Yaquina was not designed for oil recovery, and her initial skimming attempts failed. With her dragheads in their usual position, she sucked up more water than oil. Experimentation led to inverting her dragheads so that oil was sucked down from the surface. Within 15 minutes of the first trial of this new method, Yaquina pumped aboard 63,000 gallons of oil sludge. Yaquina proved capable of recovering 100 barrels of sludge per minute and her hopper could hold 4,000 barrels. The recovered sludge was pumped to an Exxon barge by reversing the dredge pumps. Yaquina began her skimming operations around Knight Island in Prince William Sound and worked her way southwest to Kukak Bay. She combined with another Corps of Engineers dredge, USAV Essayons, to recover 379,720 gallons of oil.

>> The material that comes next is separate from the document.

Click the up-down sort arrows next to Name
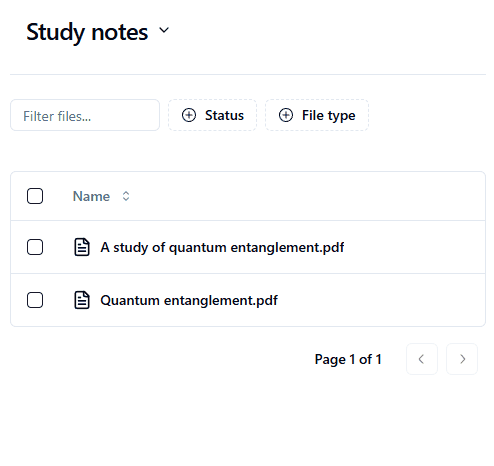click(x=126, y=196)
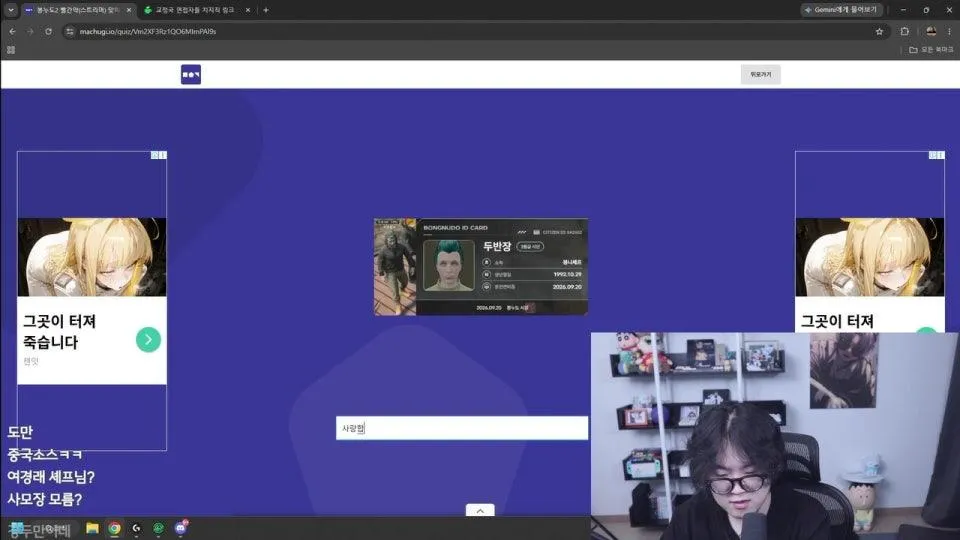Click the green arrow on left ad
The image size is (960, 540).
coord(148,340)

Since the ship was intended for operations in crowded harbors, she had advanced systems for tracking and communicating with multiple vessels. Thus, in addition to skimming, she was also used as a command and control platform for the many small vessels assisting in the cleanup.

By the end of May, 1989 most of the oil had dispersed or washed ashore, so Yaquina was unable to skim meaningful amounts from the sea. She was released back to her regular duties, but first had to be cleaned. She was a mess. The oil in her hopper had solidified into an asphalt-like consistency. This gunk incorporated rotting carcasses of various animals that had died in the spill and the combination was emitting poisonous gasses. It took 12 days of cleaning at Seward before she could sail back to Portland. She departed Alaskan waters on June 8, 1989 and arrived back in Portland on June 15.

The total cost of Yaquina's response to the oil spill was $674,687 which, after some contention, was reimbursed by Exxon.

=== Accidents ===
The ship's work routinely takes it to shallow water where ongoing silting requires dredging to restore a channel. This work is hazardous, and the ship has gone aground several times. The ship ran aground at the entrance to the Port of Bandon, Oregon and was stuck on the jetty for several days before she could be floated off. Yaquina hit an uncharted rock ledge while dredging a channel in the Umpqua River on July 27, 1990 which tore a 5-foot by 8-foot hole in its hull. Several compartments flooded and the ship settled into the mud. She was towed to Portland for repairs. She ran aground and was holed while dredging in Willapa Bay, Washington on August 9, 1997. Repairs were estimated at $50,000 to $100,000.

=== Other duties ===
Yaquina has taken aboard cadets from maritime academies seeking to earn sea-time credit during their Summer break. In summer 2000, for example, there were two cadets aboard.